- EXERCISE PROMPT -
Below are the entries; output exactly the lines from the one containing "Open the ファイル menu" through the final line, inclusive.

Stored records:

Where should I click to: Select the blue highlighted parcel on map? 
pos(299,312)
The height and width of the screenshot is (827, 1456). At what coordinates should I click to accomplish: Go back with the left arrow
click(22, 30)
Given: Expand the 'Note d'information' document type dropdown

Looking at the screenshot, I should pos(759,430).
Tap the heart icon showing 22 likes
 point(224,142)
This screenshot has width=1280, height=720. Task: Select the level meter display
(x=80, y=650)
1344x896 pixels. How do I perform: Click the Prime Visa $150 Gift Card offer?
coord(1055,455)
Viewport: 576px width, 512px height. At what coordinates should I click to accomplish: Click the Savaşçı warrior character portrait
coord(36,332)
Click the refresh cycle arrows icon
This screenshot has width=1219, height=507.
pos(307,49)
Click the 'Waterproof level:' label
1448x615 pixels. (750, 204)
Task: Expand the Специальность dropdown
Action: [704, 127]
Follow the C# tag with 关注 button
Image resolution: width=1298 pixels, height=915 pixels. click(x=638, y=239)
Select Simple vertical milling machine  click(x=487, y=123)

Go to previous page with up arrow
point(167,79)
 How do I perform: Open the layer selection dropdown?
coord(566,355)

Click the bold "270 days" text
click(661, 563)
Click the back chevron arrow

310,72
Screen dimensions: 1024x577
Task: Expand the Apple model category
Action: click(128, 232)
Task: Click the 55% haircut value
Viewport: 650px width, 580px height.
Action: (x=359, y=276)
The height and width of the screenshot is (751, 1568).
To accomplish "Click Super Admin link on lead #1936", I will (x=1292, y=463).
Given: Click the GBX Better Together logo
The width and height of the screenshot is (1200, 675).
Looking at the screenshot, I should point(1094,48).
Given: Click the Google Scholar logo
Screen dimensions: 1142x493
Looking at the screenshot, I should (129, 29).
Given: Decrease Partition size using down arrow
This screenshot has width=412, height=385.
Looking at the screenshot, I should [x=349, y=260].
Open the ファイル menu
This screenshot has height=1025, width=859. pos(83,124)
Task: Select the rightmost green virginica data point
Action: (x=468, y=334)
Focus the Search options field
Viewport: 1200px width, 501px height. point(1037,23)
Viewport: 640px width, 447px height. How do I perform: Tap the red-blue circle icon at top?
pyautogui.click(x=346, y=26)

- ANSWER TO THIS EXERCISE -
Open the ファイル menu
This screenshot has height=1025, width=859. pos(83,124)
Task: Select the rightmost green virginica data point
Action: (x=468, y=334)
Focus the Search options field
Viewport: 1200px width, 501px height. point(1037,23)
Viewport: 640px width, 447px height. How do I perform: Tap the red-blue circle icon at top?
pyautogui.click(x=346, y=26)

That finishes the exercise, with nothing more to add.